3/12/2006

Urban Values

This weekend's New York Times trots out the tired red and blue state-by-state map that communicates so little about the actual divides facing our country. It could be worse though - they could have used that favorite of right-wing boosters, the county-by-county map.

Five years ago, looking back on an election in which his candidate had lost the popular vote and eked out an electoral college majority only through judicial activism, Gary Gregg set out to comfort the readership of the National Review that while “on the surface it would seem that Gore was able to appeal to a broader band of the American electorate…Gore’s votes came overwhelmingly from densely populated urban areas.” One need only pull up the county-by-county map, he assured, to see “only small islands (mostly on the coasts) of Gore Blue amidst a wide sea of Bush Red. In all, Bush won majorities in areas representing more than 2.4 million square miles while Gore was able to garner winning margins in only 580,000.” At best, such an argument represents a specious slight of hand. At worst, Gregg’s argument is a racially coded insinuation of who votes Democratic – those people packed together in those cities.

Unfortunately, that same “One square mile, one vote” mindset, and nearly the same map, were paraded across the media with even greater enthusiasm after the 2004 election. On FOX News, Bill O’Reilly pulled up the map to argue that America is a “sea of red except for the pockets.” On MSNBC, Joe Scarborough claimed the county map showed us to be “a red country.” Newsweek reprinted the map under the title “A Red-Letter Day.” The same blue-state-headquartered pundits who make a living castigating blue staters for their arrogant self-righteousness or apologizing to red staters for being less righteous than the heartland have had a field day with the map. In so doing, they’ve willfully overlooked what we all know to be true: whatever the state, a blue county is likely home to a lot more people than a red one.

Progressives should be winning more votes in those red counties than they did on November 2, particularly given the unpopularity of the agenda for which Bush has claimed a mandate. As Thomas Frank argues, that means counteracting the right-wing politics of aesthetic class – stick it to the elitists by putting prayer in schools – with a revived economic populism which speaks unapologetically to the growing class divide in this country. As George Lakoff argues, that means reclaiming, rather than ceding the debate over moral values and more effectively framing progressive arguments through appeals to shared ideals. And as most everyone has recognized, it would help to have more appealing candidates.

As SNAP's candidates recognize, winning won’t come from running away from progressive values – it will be a consequence of better and more boldly articulating and organizing around them. It won’t come from running away from those urban voters either. Funny that we don’t hear much discussion from talking heads about whether conservatives have fallen out of touch with blue state values. Sad that the person you’re most likely to hear use an expression like “urban values” is Charles Murray, or perhaps some other think tank character better able to hide his racial contempt while warning that “urban values” – street crime, strip clubs, gangsta rap – are spreading virus-like into the bloodstream of mainstream America.

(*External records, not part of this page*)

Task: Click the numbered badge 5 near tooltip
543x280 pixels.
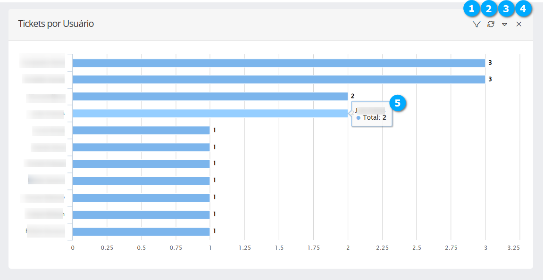Action: 398,103
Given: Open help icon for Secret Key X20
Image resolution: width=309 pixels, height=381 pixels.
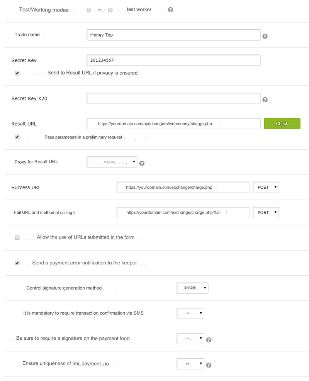Looking at the screenshot, I should [x=265, y=100].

Something in the American popular consciousness, and particularly in the mindset of our supposedly liberal media - maybe racial demons, maybe suspicion of crowds, maybe those much touted "millenial anxieties" over accelerating technological and social upheaval - still holds forth America's rural parts as more authentically American, more pure, more decent than its cities. Otherwise, Bush’s “Heart and Soul of America” tour might have prompted more questions. Otherwise, the county-by-county map might not raise its ugly head.

Progressives considering how to bring more Americans around, and how to bring more of those who would support them to the polls, should look to rural America – but they should look as well to urban America, where voters consistently turn out to support even those left-of-center candidates who too often campaign by denigrating their lifestyles. Urban values are the reasons I want to raise my children in an urban community. A child brought up in a city today in America is more likely to come into contact early in life with children who don’t look like she does or speak the same language she does at home. She is more likely to encounter, and to work with members of labor unions, tenant associations, and community coalitions which organize in her neighborhood for collective change. She is more likely to meet avant garde artists or lesbian parents. She is that much more likely to have personal experience that much earlier of those American values of tolerant co-existence and mutual responsibility growing up in one of this country’s cities, where larger, more diverse, more densely packed groups of people are forced to find ways to work together in proximity and sometimes in synergy. Few of these places vote for conservatives in national elections. The two struck on September 11 are no exception.

Of course, these urban values are rural values too. And the rural values we hear so much about from pundits and politicians are urban values as well. Playing up regional differences in this country – whether by brandishing deceptive maps, by declaring the South a lost cause, or by campaigning against the state of Massachusetts – serves to obscure the real and staggering inequalities in this country. Battling intolerance and inequality became all the more difficult and all the more urgent on November 2, 2004. As we work towards turning the tide on November 8, 2006, the task demands that we find common cause in common challenges faced by working families in every corner of this country, blue, red, and everywhere in between.